**Bacaan yang Disediakan:**
"""

Berita OKU Timur
Metode Daring Dinilai Kurang Efektif, Kepala SMP di OKU Timur Sambut Baik Pembelajaran Tatap Muka
Ia mengatakan, bahwa sebenarnya proses belajar mengajar dengan metode daring kurang efektif apabila dibandingkan dengan pembelajaran secara langsung.
SRIPOKU.COM, MARTAPURA - Pembelajaran Tatap Muka (PTM) di Kabupaten OKU Timur sudah berlangsung sejak dua pekan yang lalu.
Hal itu disambut baik Kepala SMPN 1 Martapura, Hj Sugiani Natalia MPd.
Ia mengatakan, bahwa sebenarnya proses belajar mengajar dengan metode daring kurang efektif apabila dibandingkan dengan pembelajaran secara langsung.
"Terkadang kita tatap muka saja anak-anak belum terlalu paham, apalagi kalau hanya lewat video, rekaman dan WA grup. Otomatis pemahamanan anak-anak kurang maksimal," ucap Sugiani, Sabtu (28/8/2021).
Terlebih lagi, kata dia, dengan sistem pembelajaran daring yang sudah diterapkan selama pandemi ini tingkat kedisiplinan dan kepatuhan siswa itu berkurang.
"Kalau di sekolah belajar tatap muka banyak yang diperoleh anal didik, mulai dari karakteristik misalnya kejujuran, tingkah laku, kerjasama dengan teman, gotong royong dan beribadah. Tapi kalau daring kita tidak bisa memantau," jelasnya.
Selama proses daring anak-anak sudah terbiasa santai dan dikhawatirkan berdampak buruk.
"Takutnya nanti adanya Lost Generation ataupun Lost Learning. Namun mau bagaimana lagi karena pandemi ini bukan kita saja yang merasakan," terangnya.

"""

**Entri Tersimpan:**
"""

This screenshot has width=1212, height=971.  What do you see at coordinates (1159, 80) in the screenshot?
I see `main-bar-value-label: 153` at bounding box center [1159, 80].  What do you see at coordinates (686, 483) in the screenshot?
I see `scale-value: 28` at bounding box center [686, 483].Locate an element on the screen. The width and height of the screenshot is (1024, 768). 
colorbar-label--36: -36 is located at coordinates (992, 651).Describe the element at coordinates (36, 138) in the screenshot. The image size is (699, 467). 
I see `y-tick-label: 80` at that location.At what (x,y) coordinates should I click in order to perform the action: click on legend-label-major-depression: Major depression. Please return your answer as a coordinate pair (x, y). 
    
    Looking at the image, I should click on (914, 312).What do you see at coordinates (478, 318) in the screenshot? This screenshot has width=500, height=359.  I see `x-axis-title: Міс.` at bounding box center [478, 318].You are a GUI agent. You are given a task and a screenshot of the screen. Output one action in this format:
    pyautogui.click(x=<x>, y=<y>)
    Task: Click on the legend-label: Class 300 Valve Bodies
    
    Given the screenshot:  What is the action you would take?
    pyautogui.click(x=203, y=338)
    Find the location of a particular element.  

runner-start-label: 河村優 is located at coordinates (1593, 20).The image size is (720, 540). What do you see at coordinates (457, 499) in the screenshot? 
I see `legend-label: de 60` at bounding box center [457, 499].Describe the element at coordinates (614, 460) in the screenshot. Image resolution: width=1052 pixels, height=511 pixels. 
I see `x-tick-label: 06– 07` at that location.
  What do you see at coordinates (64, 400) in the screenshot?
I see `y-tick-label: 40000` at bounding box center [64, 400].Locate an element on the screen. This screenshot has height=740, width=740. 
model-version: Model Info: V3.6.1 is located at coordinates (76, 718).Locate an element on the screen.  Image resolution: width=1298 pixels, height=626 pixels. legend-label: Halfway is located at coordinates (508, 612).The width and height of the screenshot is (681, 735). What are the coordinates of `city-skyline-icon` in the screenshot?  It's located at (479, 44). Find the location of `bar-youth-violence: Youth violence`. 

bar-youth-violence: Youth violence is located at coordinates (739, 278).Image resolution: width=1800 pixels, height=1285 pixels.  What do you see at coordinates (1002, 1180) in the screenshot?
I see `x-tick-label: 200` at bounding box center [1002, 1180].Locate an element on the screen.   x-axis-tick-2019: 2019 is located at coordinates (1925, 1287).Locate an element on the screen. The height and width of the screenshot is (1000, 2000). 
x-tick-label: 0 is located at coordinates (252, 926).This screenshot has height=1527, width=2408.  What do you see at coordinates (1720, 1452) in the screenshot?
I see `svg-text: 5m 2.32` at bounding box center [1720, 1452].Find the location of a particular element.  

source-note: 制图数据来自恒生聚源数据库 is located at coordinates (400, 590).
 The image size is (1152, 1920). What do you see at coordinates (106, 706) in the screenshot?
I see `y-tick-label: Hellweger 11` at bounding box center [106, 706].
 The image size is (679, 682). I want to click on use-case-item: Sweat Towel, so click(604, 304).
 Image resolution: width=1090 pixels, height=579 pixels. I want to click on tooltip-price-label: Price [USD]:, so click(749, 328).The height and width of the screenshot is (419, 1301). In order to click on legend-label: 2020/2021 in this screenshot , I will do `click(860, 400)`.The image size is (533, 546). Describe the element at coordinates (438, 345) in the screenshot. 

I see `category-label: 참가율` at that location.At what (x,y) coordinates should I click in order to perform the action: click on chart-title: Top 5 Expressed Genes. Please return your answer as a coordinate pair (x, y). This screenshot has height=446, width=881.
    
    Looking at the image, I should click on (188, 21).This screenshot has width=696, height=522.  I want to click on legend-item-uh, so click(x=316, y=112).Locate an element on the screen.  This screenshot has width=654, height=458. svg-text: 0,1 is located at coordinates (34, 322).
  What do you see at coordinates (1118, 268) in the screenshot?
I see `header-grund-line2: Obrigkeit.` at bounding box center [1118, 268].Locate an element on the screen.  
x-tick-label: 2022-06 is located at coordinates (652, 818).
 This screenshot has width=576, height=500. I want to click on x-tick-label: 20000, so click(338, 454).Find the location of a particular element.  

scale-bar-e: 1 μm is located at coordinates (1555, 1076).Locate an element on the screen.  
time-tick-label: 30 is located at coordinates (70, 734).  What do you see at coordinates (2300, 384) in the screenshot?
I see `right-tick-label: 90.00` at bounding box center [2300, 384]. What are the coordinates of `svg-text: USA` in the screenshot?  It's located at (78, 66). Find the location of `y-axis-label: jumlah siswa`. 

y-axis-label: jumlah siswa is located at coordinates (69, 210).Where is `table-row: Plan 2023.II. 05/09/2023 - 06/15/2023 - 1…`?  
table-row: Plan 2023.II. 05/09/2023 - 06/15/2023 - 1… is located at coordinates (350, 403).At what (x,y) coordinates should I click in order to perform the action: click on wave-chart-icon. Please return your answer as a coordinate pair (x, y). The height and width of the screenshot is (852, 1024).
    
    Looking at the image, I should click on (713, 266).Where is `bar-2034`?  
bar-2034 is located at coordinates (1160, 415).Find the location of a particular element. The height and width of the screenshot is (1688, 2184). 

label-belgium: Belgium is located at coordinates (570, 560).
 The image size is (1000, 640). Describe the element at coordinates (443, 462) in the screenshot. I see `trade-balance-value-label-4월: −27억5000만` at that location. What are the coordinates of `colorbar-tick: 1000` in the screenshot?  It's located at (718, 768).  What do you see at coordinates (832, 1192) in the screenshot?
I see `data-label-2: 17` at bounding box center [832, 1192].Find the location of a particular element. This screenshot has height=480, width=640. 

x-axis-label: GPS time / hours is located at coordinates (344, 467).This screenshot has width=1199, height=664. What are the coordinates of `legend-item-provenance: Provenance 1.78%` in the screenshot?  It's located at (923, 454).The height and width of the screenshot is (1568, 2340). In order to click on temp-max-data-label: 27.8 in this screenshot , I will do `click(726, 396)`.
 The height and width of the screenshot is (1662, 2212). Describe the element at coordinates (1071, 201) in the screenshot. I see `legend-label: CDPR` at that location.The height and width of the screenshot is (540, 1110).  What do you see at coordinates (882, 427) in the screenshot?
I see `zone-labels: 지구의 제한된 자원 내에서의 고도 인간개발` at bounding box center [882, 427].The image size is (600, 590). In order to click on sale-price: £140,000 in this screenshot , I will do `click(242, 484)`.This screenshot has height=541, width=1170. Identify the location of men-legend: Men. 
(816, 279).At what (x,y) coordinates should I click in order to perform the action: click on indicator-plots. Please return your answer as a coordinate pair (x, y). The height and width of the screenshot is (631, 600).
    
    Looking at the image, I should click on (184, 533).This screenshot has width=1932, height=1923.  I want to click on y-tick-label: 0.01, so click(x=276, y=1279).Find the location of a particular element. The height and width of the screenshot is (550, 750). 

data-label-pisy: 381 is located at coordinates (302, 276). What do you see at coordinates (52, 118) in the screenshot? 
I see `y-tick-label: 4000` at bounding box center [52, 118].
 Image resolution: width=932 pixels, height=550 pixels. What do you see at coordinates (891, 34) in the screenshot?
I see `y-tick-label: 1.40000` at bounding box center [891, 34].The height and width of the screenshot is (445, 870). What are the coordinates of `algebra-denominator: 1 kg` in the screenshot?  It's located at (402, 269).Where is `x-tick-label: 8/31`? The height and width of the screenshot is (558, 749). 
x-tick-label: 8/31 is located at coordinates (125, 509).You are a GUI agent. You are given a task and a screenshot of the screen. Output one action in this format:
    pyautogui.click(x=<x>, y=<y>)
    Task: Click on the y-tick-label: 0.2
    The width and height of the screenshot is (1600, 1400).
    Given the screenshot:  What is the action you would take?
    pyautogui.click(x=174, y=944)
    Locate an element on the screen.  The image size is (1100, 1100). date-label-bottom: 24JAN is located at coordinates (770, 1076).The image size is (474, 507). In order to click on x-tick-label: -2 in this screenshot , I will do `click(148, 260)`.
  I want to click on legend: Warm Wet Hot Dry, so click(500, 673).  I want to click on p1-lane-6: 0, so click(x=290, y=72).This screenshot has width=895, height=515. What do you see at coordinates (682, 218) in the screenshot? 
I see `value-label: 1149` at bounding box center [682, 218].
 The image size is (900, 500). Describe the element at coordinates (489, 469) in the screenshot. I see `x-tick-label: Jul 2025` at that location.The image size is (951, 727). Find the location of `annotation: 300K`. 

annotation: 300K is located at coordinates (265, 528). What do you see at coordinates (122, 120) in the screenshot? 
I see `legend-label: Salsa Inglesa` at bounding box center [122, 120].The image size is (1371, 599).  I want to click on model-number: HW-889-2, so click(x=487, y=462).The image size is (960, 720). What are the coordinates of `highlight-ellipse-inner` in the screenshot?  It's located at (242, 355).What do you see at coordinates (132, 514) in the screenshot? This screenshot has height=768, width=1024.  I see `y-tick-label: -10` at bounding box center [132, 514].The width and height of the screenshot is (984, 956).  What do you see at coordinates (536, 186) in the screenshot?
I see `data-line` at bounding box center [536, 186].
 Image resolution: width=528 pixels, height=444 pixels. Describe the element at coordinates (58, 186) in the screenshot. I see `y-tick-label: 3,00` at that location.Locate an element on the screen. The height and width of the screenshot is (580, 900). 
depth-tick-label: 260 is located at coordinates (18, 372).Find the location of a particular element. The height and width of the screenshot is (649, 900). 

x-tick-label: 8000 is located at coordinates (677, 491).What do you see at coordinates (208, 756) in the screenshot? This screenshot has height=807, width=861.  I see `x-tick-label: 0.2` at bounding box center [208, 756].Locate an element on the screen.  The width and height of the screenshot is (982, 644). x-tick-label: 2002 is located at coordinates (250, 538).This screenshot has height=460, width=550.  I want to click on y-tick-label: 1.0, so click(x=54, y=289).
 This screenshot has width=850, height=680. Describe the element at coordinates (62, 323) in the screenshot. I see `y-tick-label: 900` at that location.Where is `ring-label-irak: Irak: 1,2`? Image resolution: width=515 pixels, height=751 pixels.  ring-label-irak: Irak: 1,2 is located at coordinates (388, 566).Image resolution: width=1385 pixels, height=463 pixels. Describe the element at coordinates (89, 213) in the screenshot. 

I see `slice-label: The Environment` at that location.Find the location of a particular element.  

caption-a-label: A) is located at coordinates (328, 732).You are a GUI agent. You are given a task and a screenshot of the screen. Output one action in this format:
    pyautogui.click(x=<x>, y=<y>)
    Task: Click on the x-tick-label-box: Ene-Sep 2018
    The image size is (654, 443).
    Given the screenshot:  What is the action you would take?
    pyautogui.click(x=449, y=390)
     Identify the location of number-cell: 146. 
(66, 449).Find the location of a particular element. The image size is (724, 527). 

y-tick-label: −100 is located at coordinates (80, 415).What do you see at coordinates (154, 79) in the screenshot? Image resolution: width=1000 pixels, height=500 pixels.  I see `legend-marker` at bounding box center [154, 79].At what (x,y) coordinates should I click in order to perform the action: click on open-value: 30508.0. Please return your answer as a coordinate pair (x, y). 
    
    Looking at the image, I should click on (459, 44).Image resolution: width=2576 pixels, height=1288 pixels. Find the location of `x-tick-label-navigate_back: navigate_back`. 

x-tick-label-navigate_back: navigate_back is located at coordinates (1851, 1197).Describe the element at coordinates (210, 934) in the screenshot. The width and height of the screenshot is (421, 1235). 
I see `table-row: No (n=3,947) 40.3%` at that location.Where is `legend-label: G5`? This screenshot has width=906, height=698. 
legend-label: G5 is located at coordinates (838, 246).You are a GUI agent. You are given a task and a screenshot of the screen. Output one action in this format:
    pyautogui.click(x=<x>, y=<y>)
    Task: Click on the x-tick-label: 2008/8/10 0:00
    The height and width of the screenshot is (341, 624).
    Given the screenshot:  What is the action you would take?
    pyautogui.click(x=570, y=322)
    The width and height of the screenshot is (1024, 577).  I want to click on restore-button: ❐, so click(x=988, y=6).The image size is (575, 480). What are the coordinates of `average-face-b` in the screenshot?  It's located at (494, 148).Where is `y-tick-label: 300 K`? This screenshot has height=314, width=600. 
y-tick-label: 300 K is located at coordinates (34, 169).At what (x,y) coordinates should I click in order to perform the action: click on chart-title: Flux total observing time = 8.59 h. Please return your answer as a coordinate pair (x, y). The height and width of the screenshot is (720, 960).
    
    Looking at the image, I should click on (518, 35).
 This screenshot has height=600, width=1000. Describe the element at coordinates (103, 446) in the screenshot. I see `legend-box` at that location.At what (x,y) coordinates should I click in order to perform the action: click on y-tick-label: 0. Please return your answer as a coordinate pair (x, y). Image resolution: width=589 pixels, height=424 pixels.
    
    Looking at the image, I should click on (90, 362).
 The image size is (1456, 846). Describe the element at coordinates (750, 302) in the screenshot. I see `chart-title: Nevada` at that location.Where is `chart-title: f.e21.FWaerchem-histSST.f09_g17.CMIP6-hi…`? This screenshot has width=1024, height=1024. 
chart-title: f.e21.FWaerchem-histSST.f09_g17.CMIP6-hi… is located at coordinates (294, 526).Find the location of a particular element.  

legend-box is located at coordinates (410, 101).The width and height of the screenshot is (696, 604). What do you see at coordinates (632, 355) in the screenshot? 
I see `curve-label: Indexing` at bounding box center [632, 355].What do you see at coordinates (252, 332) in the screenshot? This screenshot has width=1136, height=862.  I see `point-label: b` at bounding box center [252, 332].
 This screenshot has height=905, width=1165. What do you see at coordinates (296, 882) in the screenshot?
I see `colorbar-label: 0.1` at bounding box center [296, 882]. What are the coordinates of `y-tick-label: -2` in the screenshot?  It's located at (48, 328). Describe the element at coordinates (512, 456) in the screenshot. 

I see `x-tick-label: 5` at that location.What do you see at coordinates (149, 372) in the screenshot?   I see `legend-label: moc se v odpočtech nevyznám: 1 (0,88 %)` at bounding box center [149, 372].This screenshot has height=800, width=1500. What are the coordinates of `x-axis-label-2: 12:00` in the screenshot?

"""

**Butir Tugas 1:** Tuliskan kembali bagian berita tentang pembelajaran tatap muka yang dibuka dengan kata-kata "SRIPOKU.COM, MARTAPURA - Pembelajaran" dan ditutup dengan "Sugiani, Sabtu (28/8/2021).", dengan menukar "dua pekan" menjadi "dua minggu".
**Butir Tugas 2:** Perpanjang berita tentang pembelajaran tatap muka di OKU Timur dengan melanjutkannya dari kalimat terakhir yang ada.
Data ini tidak diperlukan untuk mengerjakan apa pun.

**Kotak Jawaban 1:**
SRIPOKU.COM, MARTAPURA - Pembelajaran Tatap Muka (PTM) di Kabupaten OKU Timur sudah berlangsung sejak dua minggu yang lalu.
Hal itu disambut baik Kepala SMPN 1 Martapura, Hj Sugiani Natalia MPd.
Ia mengatakan, bahwa sebenarnya proses belajar mengajar dengan metode daring kurang efektif apabila dibandingkan dengan pembelajaran secara langsung.
"Terkadang kita tatap muka saja anak-anak belum terlalu paham, apalagi kalau hanya lewat video, rekaman dan WA grup. Otomatis pemahamanan anak-anak kurang maksimal," ucap Sugiani, Sabtu (28/8/2021).

**Kotak Jawaban 2:**
Baca juga: Pembelajaran Tatap Muka di OKU Timur Mulai 2 Minggu Lalu, Belum Ada Cluster Sekolah
Lost Learning adalah kehilangan kemampuan dan pengalaman belajar pada siswa, sedangkan Lost Generation adalah generasi yang hilang.
Untuk pelaksanaan PTM di SMPN 1 Martapura, pihak sekolah memberlakukan sistem pembagian shift dan siswa duduknya sendiri-sendiri.
"Kalau kami dalam satu kelas dibatasi hanya 15-16 siswa, masuk kelasnya ada shift A dan B. kalau shift A PTM maka shift B belajar daring begitu juga sebaliknya," ujar Kepala SMPN 1 Martapura ini.
Selain itu pihak sekolah juga menerapkan Protokol Kesehatan (Prokes) yang ketat.
"PTM sangat terbatas, artinya anak-anak tidak berkerumun begitu juga siswa yang kurang sehat tidak dizinkan ke sekolah," tutupnya.
Untuk waktu pembelajaran perharinya di sekolah hanya tiga sampai empat jam, itupun tanpa istirahat keluar kelas.
Sementara itu, Fajar Ilham (14) siswa kelas VIII SMPN Martapura juga menyambut baik adanya PTM.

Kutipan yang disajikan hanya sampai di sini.